- Exercise description
Format the rows below as a Markdown table with the columns "No." and "Line," giving each line its number and skipping blank lines. Leave the pictures out of the table.

··· Excerpted data ···

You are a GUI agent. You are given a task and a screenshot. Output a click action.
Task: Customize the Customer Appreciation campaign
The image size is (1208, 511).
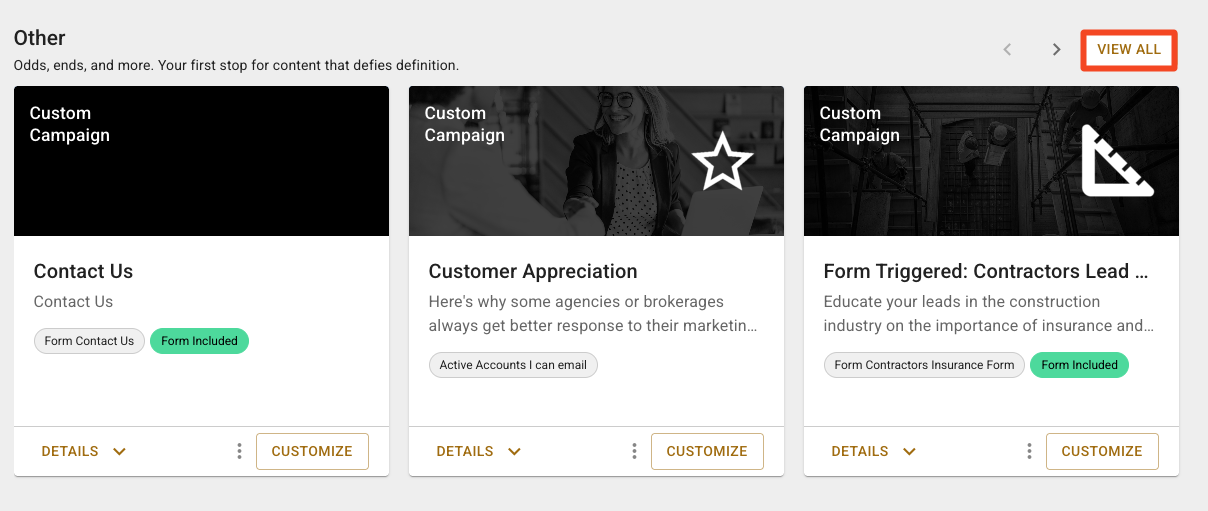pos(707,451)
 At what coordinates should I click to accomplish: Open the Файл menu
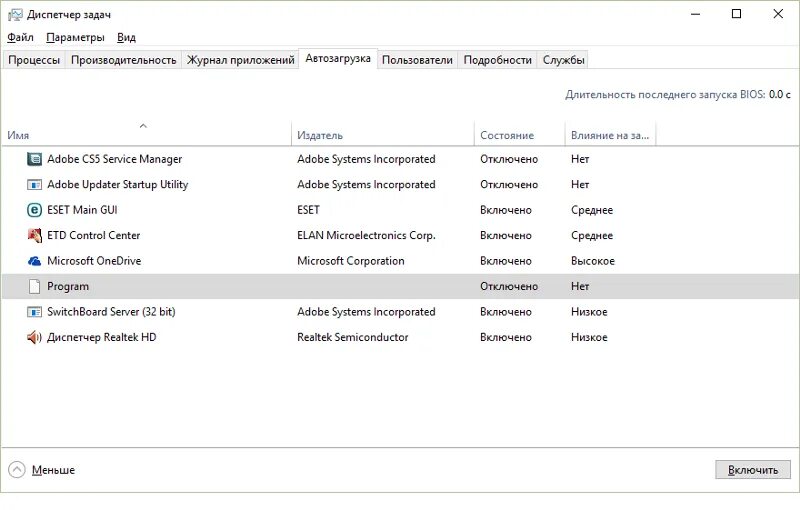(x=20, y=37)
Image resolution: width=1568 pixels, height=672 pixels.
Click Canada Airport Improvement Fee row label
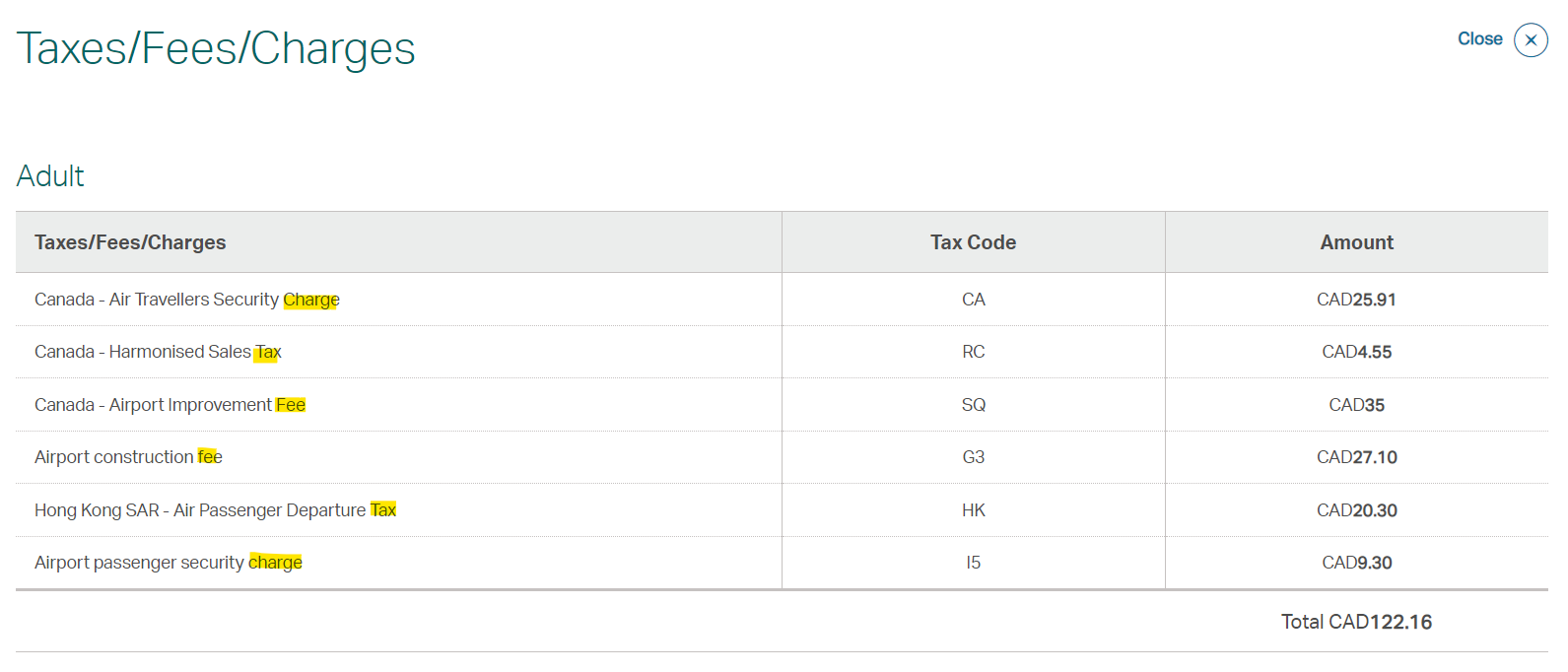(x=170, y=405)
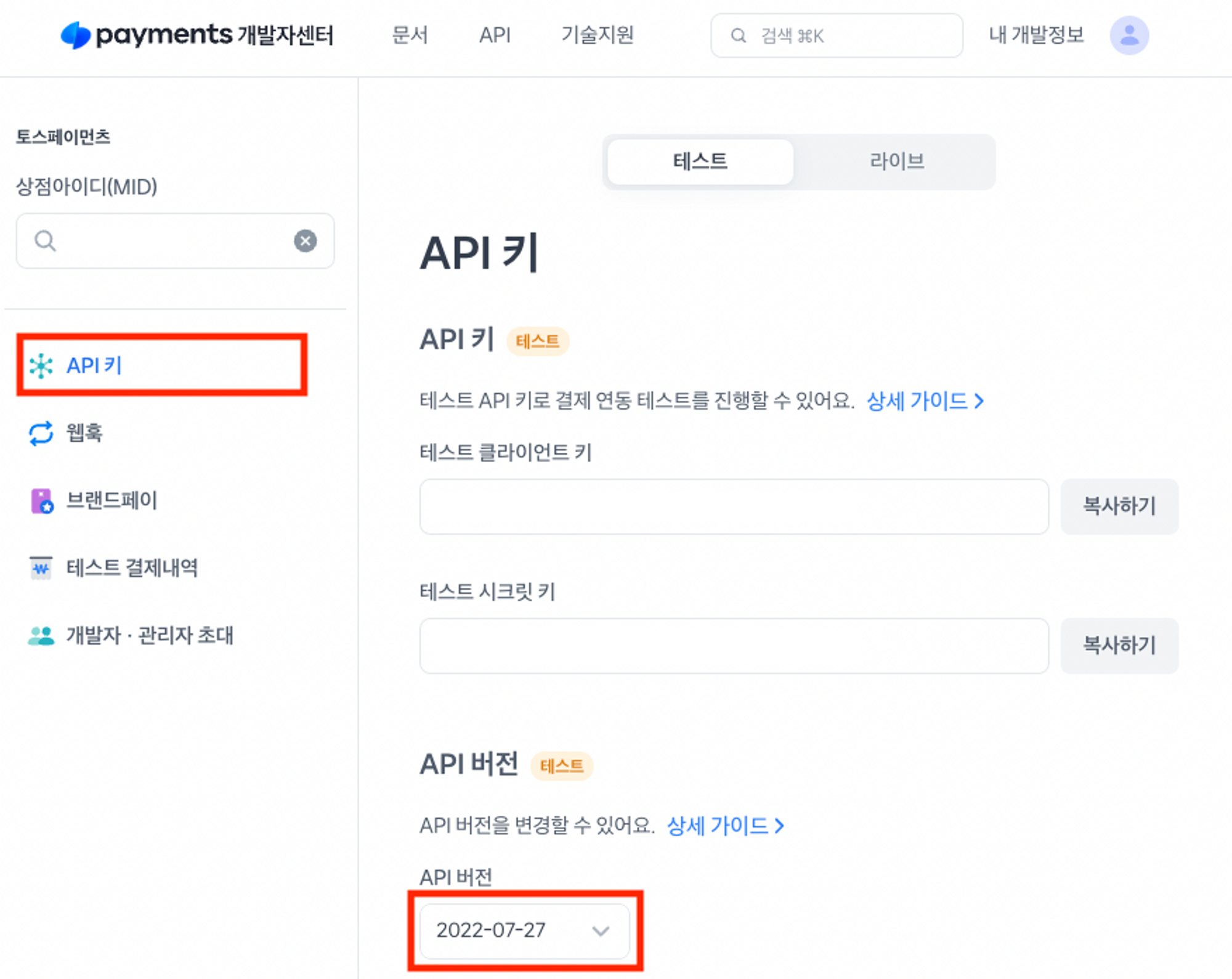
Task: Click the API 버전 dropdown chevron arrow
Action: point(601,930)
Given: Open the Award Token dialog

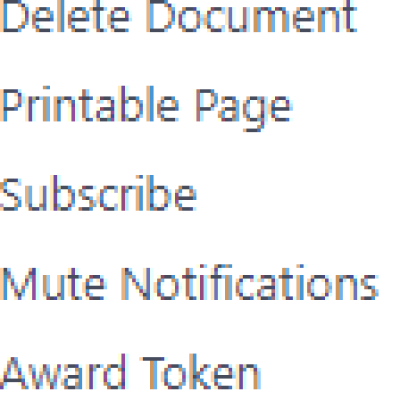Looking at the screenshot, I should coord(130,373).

···

- Complete answer
| No. | Line |
|---|---|
| 1 | You are a GUI agent. You are given a task and a screenshot. Output a click action. |
| 2 | Task: Customize the Customer Appreciation campaign |
| 3 | The image size is (1208, 511). |
| 4 | pos(707,451) |
| 5 |  At what coordinates should I click to accomplish: Open the Файл menu |
| 6 | (x=20, y=37) |
| 7 | Image resolution: width=1568 pixels, height=672 pixels. |
| 8 | Click Canada Airport Improvement Fee row label |
| 9 | (x=170, y=405) |
| 10 | Task: Click the API 버전 dropdown chevron arrow |
| 11 | Action: point(601,930) |
| 12 | Given: Open the Award Token dialog |
| 13 | Looking at the screenshot, I should coord(130,373). |